◆ Tareas a realizar ◆
a) Según el texto sobre Arthur Jensen, ¿en qué año publicó Frank Miele la serie de entrevistas?
b) Por favor, reproduce sin cambios el fragmento del texto sobre Arthur Jensen que comienza con "Conocí personalmente a" y continúa hasta "proyecto pudiera materializarse.".

======== Texto de lectura

En 2002, Frank Miele publicó una serie de entrevistas a Arthur Robert Jensen en las que se trataron cuestiones como la
definición de inteligencia, el jensenismo, la herencia y el ambiente, la
ciencia y la política, o la raza. El libro se tituló ‘Intelligence, Race, and Genetics.
Conversations with Arthur R. Jensen’.
Conocí personalmente a Miele en 2012 San
Antonio (Texas) durante la celebración del encuentro anual de la ISIR y supe
entonces que Jensen le había encargado trabajar en un aparato para estandarizar
la medida psicológica usando tareas cognitivas elementales (ECTs). El
dispositivo en cuestión se denomina ‘mental
chronometer’ y se encuentra actualmente en proceso de construcción en el Instituto de Cronometría Mental (IMC).
Jensen dejó parte de su herencia para que este proyecto pudiera materializarse.

================
======== Datos disponibles

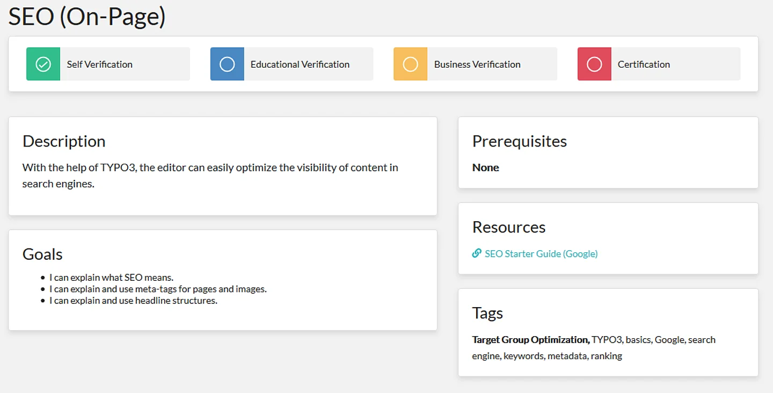Click the goal about what SEO means
Screen dimensions: 773x393
111,278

================

◆ Respuestas por tarea ◆
a) En 2002.

b)
Conocí personalmente a Miele en 2012 San
Antonio (Texas) durante la celebración del encuentro anual de la ISIR y supe
entonces que Jensen le había encargado trabajar en un aparato para estandarizar
la medida psicológica usando tareas cognitivas elementales (ECTs). El
dispositivo en cuestión se denomina ‘mental
chronometer’ y se encuentra actualmente en proceso de construcción en el Instituto de Cronometría Mental (IMC).
Jensen dejó parte de su herencia para que este proyecto pudiera materializarse.